[Start of section]

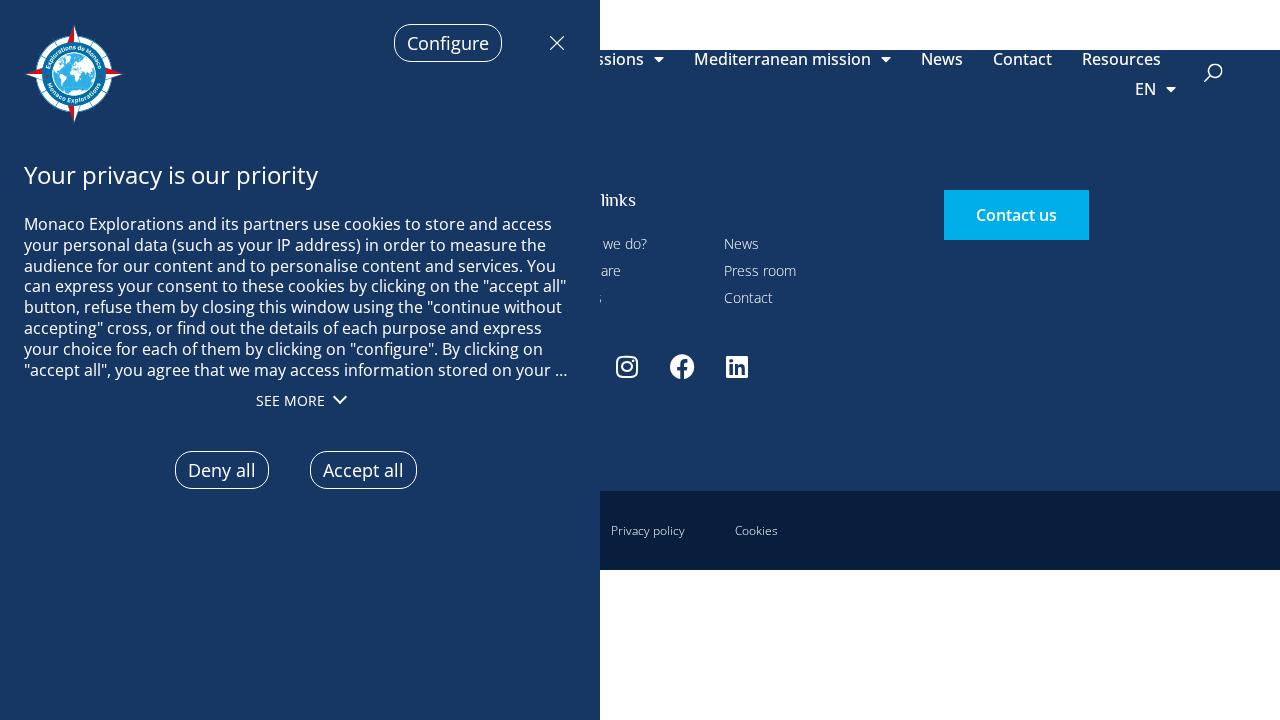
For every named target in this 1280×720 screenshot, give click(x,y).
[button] (1213, 74)
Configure (448, 43)
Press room (760, 270)
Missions (610, 59)
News (942, 59)
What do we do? (597, 243)
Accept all (363, 470)
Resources (1121, 59)
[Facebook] (682, 366)
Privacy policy (648, 530)
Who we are (584, 270)
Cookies (756, 530)
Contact (1022, 59)
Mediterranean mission (782, 59)
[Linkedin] (737, 366)
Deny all (552, 43)
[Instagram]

[End of section]

• **Description of the task**
The expected answer is a word-for-word copy of every line from the one that contains "Who we are (584, 270)" through the final line of the material.

• **Reply to the exercise**
Who we are (584, 270)
Cookies (756, 530)
Contact (1022, 59)
Mediterranean mission (782, 59)
[Linkedin] (737, 366)
Deny all (552, 43)
[Instagram]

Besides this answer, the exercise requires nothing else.